A Polícia Federal em Minas Gerais prendeu nesta quinta-feira (18) 11 pessoas, a maioria em Governador Valadares (MG), acusadas de integrar quadrilha especializada em tráfico internacional de pessoas.
 
A "Operação Joio”, que contou com a participação de 160 agentes e adidos policiais dos EUA, ainda cumpriu 38 mandados de busca e apreensão, sendo 32 em Valadares. Ao todo, foram expedidos 12 mandados de prisão preventiva, mas um ainda continua em aberto.
 
A corporação ainda cumpriu 6 mandados de busca e apreensão nas cidades mineiras de Cuparaque, Conselheiro Pena, Ipatinga, Sobrália, todas na região do Rio Doce. Também foi efetuada uma prisão em Vitória (ES).
 
Segundo o delegado Cristiano Campidelli, chefe da unidade da Polícia Federal em Governador Valadares, a operação visou a captura de suspeitos denominados “cônsules”, cuja participação é o agenciamentos das viagens, além de falsificadores de documentos.
 
De acordo com ele, as prisões representaram “um golpe no tráfico de seres humanos da região” por conta de os presos “serem as principais pessoas que orquestravam a quadrilha”.  
 
“Foram apreendidos farto material como documentos falsificados, passaportes falsos com visto do consulado americano, certidões de nascimento e carteiras de identidade. Além disso, apreendemos grande número de maquinário para a confecção desse material e até uma máquina que, ao aquecer o documento, dava a ele a impressão de envelhecido e usado”, contou o policial.
 
Sequestro
 
Segundo as investigações, a quadrilha agenciava a viagem do interessado, ao preço de US$ 14 mil, para levá-lo ao exterior, prioritariamente, aos EUA. Uma vez naquele país, sequestravam o emigrante ilegal e passavam a exigir resgate das famílias.
 
De acordo com a PF, o esquema veio à tona em maio deste ano com a identificação de um dos membros da quadrilha, que fazia a remessa ilegal de brasileiros ao exterior. Em julho, foi feita a prisão de um homem na cidade de Serra/ES que, segundo a corporação, chefiava a quadrilha.
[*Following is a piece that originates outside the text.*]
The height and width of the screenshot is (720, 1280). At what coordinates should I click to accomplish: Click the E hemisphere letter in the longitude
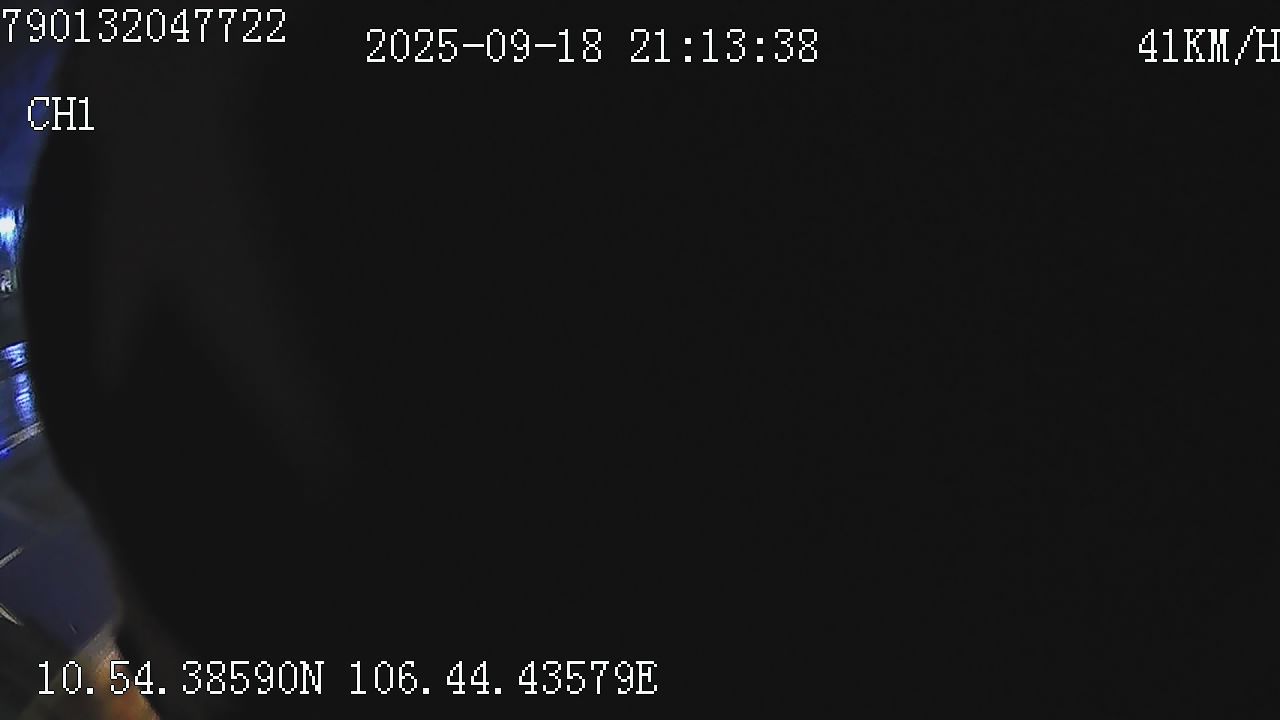pyautogui.click(x=646, y=678)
Ele está detido na penitenciária Nelson Hungria, em Contagem (MG). O roteiro clandestino incluía ingresso na Guatemala. De lá, coiotes do bando guiavam os clientes na travessia do México até cruzarem a fronteira com os Estados Unidos. De acordo com a PF, membros da quadrilha sequestravam o “cliente” no estado americano do Texas e passavam a exigir dinheiro de familiares sob pena de matar ou mutilar os sequestrados.
 
Segundo o delegado, todos estão sendo interrogados na sede da Policia Federal, em Valadares. Em seguida, eles serão levados para a cadeia pública da cidade, onde ficarão à disposição da Justiça. Os detidos na operação serão indiciados pelos crimes de formação de quadrilha ou bando, com pena de reclusão de um a três anos, e de falsificação de documento público, com pena de prisão de dois a seis anos e multa.
 
Alguns dos indiciados, por terem sido flagrados na prática de diversos crimes de falsificação, poderão ter as penas desses crimes aplicadas de forma cumulativa, o que lhes poderá gerar uma condenação a penas que podem chegar a até 30 anos de reclusão, informou a PF.